25 DUBNA 1903
V STARI 28 ROKU 9 MĔS
SPI SLADCE DRAHY
MANZELI A OTCE
25 APRIL 1903
AT THE AGE OF 28 YEAR 9 MOS
SLEEP WELL DEAR
HUSBAND AND FATHER
At the beginning of the 20th Century, Chicago was a busy sprawling urban city on the go. It was crisscrossed with over 500 miles of rail and trolley lines shuttling people all over the city with thousands of employees working to build, maintain, and keep the system humming. The heaviest populated parts of Chicago had stops as close as a quarter-mile apart.

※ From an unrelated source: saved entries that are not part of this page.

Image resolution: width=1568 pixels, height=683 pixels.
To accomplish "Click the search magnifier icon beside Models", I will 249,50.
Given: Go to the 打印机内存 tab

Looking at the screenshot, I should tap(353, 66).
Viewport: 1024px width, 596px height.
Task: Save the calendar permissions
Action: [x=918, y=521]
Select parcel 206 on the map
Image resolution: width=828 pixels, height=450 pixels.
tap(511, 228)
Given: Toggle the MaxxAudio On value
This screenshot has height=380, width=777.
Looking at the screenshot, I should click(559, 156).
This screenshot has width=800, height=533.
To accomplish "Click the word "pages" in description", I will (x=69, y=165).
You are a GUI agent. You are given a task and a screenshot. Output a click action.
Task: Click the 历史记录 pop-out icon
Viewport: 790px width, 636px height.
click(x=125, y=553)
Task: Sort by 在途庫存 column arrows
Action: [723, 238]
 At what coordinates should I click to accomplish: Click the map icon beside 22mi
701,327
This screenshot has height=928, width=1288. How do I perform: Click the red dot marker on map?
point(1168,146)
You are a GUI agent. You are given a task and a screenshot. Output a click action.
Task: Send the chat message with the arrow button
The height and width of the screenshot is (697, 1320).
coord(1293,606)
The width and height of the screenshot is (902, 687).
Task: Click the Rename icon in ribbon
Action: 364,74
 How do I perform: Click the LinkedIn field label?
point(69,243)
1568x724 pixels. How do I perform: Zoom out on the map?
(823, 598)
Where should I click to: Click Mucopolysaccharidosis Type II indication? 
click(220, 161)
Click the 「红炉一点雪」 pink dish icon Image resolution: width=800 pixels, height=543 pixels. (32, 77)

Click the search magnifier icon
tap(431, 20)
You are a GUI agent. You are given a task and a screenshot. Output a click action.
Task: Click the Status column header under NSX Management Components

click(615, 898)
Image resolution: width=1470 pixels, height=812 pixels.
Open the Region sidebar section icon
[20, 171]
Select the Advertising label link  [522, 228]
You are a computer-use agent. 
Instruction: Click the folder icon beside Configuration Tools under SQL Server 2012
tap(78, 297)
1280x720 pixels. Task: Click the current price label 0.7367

Frank Ostrovsky (also listed as Ostrofsky) worked as a switchman for one of many trolley campanies, the Chicago Union Traction Company. On April 25, 1903, while he was working, he was caught between a streetcar and a dinky. Dinkies were short train engines used to pull cars into switchyards moving them from one rail line to another. Young Frank Ostrovsky died from the resulting injuries.
Ostrovsky’s’s tree-stump tombstone, carved from limestone, was imbued with symbolism. At the top of the tree-stump is the Crucifix—a display of the family’s faith. The short tree stump itself often marks the grave of a person who died young—a life that had been “cut” short. In this example, Ostrovsky was just 28 years old. He had been married less than five years. He and his wife, Barbara Posekany, were married on May 3, 1898, both immigrants from Bohemian. According to the 1900 U.S. Census, Ostrovsky was married with a small daughter named Mary, who had been born in May of 1899. She was less than 4-years old when her father was killed in the tragic street car accident.
But what is different is the bas-relief on the front that displays the scene of his death. It shows the two trolley cars. Above the panel, carved to look like a scroll with the tombstone’s inscription, is a faded photo of Frank Ostrovsky, husband and father.